§ Data for this task
────

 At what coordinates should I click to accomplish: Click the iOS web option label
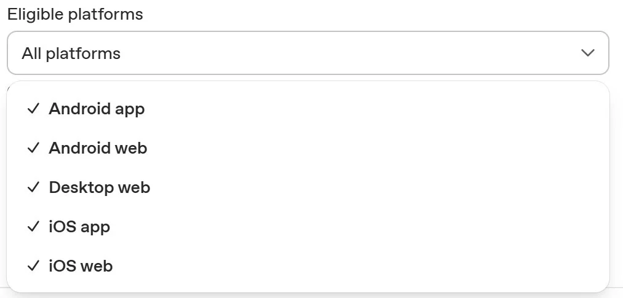tap(81, 265)
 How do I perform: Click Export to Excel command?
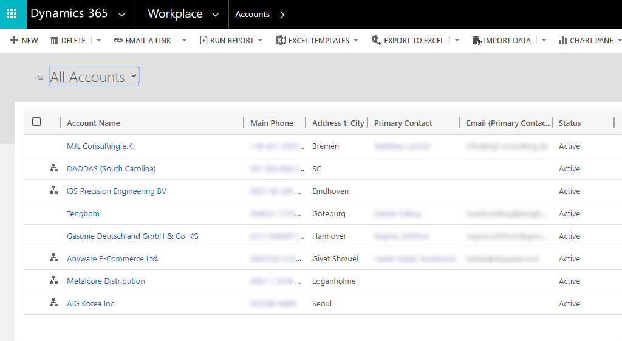point(408,40)
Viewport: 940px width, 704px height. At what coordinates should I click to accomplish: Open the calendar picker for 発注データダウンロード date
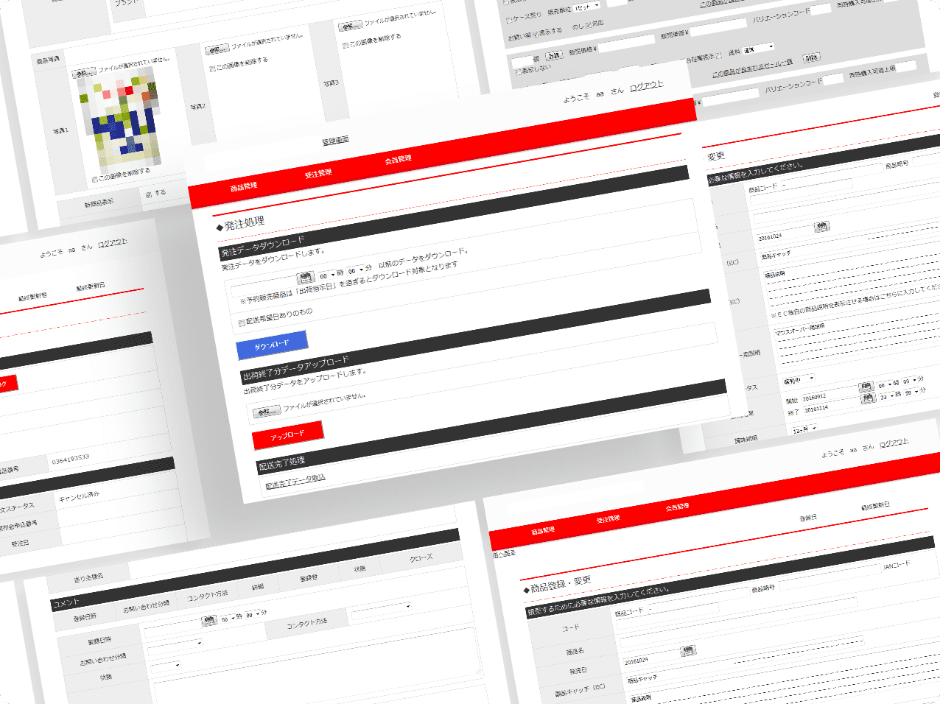[305, 278]
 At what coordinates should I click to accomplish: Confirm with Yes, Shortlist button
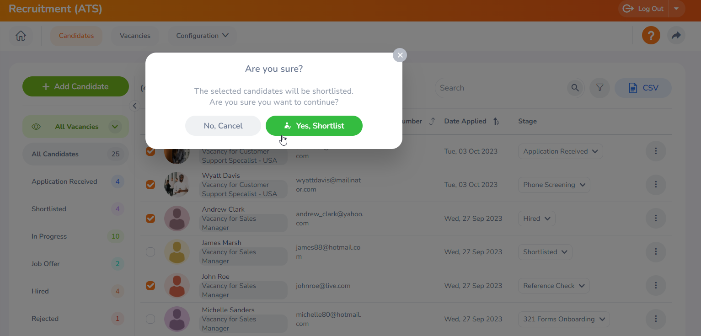(314, 126)
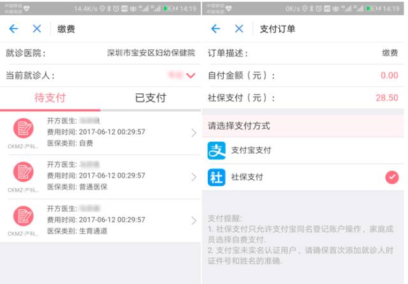408x284 pixels.
Task: Close the 支付订单 page with X icon
Action: (x=239, y=29)
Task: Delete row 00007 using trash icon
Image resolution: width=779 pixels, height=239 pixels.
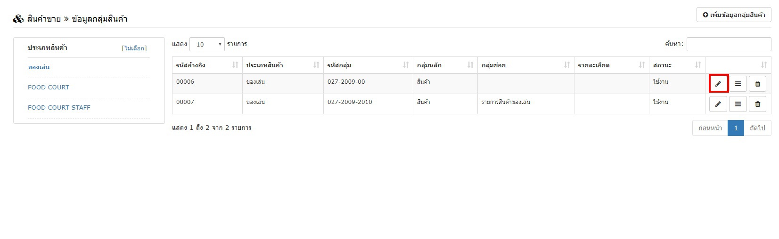Action: (x=758, y=104)
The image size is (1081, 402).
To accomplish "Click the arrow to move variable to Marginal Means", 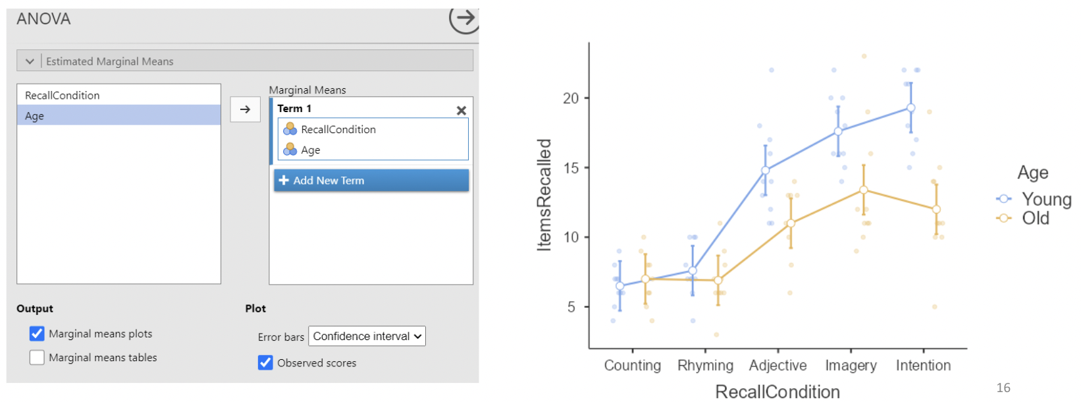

────

§ What is required
With the pictures left out, return each entry exactly as written.

§ Exercise result
 At what coordinates should I click to accomplish: Click the iOS web option label
tap(81, 265)
 How do I perform: Click Export to Excel command?
point(408,40)
Viewport: 940px width, 704px height. At what coordinates should I click to accomplish: Open the calendar picker for 発注データダウンロード date
[305, 278]
 At what coordinates should I click to accomplish: Confirm with Yes, Shortlist button
(314, 126)
408x284 pixels.
Task: Close the 支付订单 page with X icon
Action: (x=239, y=29)
Task: Delete row 00007 using trash icon
Image resolution: width=779 pixels, height=239 pixels.
Action: (x=758, y=104)
The image size is (1081, 402).
To accomplish "Click the arrow to move variable to Marginal Means", 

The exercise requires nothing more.